→ The problem: Throughout the records below, find the lines with the string "will" and give how many there are, nothing else.

-------- Extracted entries --------

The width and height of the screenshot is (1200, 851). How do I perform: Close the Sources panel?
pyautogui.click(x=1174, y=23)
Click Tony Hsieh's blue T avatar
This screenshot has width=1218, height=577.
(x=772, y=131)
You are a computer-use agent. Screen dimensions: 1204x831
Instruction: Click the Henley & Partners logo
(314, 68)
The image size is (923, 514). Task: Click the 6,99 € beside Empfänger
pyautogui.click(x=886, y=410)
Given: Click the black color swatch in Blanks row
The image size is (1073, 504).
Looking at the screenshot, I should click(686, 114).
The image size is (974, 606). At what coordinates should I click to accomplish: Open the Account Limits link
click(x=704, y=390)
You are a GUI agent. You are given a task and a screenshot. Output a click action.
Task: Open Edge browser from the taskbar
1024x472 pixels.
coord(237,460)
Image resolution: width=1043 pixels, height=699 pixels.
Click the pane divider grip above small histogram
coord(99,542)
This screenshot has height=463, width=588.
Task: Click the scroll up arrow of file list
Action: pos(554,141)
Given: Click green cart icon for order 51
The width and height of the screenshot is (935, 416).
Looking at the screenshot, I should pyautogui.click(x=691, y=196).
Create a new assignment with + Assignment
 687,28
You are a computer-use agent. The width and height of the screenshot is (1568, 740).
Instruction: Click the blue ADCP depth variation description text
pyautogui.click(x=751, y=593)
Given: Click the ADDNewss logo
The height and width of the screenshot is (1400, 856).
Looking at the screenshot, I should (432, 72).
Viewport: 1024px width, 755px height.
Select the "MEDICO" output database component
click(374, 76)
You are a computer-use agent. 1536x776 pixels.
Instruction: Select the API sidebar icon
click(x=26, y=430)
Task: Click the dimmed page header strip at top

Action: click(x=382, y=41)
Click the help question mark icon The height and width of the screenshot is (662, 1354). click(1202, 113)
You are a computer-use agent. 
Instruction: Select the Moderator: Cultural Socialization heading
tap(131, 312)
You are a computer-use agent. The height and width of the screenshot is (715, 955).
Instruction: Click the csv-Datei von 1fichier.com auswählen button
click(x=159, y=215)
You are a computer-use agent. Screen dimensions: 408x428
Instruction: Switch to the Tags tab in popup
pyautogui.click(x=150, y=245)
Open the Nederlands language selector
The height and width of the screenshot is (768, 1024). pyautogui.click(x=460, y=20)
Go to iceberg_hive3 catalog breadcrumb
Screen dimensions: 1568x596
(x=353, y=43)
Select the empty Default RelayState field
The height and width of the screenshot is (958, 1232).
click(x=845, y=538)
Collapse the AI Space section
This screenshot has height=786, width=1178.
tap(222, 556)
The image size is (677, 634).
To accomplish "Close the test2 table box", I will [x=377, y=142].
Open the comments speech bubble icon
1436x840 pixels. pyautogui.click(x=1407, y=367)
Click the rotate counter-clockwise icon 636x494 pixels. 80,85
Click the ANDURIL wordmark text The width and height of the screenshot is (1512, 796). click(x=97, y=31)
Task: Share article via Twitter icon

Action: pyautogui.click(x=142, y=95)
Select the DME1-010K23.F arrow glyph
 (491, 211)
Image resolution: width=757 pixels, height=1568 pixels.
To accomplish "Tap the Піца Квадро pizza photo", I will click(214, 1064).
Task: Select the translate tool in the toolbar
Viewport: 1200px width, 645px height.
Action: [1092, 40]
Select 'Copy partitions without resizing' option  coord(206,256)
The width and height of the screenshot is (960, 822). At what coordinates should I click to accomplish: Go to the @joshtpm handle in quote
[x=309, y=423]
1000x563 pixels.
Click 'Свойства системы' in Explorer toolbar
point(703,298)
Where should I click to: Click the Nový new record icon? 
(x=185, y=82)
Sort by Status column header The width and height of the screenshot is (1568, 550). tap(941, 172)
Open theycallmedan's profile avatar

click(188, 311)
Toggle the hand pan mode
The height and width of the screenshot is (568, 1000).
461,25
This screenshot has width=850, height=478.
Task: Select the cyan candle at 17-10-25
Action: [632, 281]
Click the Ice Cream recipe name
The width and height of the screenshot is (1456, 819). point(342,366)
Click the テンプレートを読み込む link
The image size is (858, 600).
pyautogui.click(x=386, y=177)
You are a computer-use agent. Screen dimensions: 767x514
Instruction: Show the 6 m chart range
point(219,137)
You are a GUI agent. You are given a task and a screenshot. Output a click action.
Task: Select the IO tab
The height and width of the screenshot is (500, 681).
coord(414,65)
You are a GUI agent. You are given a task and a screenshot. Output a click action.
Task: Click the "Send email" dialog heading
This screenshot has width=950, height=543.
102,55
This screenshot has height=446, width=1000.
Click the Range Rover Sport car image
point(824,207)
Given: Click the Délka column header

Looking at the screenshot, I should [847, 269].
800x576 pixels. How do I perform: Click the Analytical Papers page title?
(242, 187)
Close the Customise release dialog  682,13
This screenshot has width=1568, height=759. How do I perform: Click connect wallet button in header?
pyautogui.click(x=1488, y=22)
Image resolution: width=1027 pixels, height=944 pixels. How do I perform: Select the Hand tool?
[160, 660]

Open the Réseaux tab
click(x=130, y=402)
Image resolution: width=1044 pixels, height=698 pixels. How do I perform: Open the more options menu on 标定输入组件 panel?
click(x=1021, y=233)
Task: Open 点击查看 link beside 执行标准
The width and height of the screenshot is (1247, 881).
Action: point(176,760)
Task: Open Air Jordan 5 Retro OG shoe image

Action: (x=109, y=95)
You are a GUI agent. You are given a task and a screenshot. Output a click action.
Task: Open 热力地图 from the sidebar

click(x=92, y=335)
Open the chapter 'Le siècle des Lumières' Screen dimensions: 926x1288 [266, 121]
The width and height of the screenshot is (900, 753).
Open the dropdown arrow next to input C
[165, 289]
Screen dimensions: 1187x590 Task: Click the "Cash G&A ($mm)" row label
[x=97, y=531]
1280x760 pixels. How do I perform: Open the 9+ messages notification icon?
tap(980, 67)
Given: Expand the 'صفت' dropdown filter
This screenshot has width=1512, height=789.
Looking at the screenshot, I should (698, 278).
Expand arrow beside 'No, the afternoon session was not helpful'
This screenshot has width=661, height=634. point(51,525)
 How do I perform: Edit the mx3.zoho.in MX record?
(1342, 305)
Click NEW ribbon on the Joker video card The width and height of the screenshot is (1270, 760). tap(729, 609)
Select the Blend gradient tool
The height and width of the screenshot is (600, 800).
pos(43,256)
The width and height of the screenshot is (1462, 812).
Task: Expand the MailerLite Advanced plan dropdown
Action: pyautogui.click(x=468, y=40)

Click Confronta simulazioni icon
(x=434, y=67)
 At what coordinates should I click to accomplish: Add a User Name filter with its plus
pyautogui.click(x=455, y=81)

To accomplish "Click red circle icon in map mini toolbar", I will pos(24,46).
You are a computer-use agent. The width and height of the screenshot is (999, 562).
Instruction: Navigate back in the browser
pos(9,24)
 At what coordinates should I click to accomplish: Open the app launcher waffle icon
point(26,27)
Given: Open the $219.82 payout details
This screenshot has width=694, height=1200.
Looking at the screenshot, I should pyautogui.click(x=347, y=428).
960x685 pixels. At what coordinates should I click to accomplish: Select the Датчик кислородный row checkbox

--------

→ Answer box: 3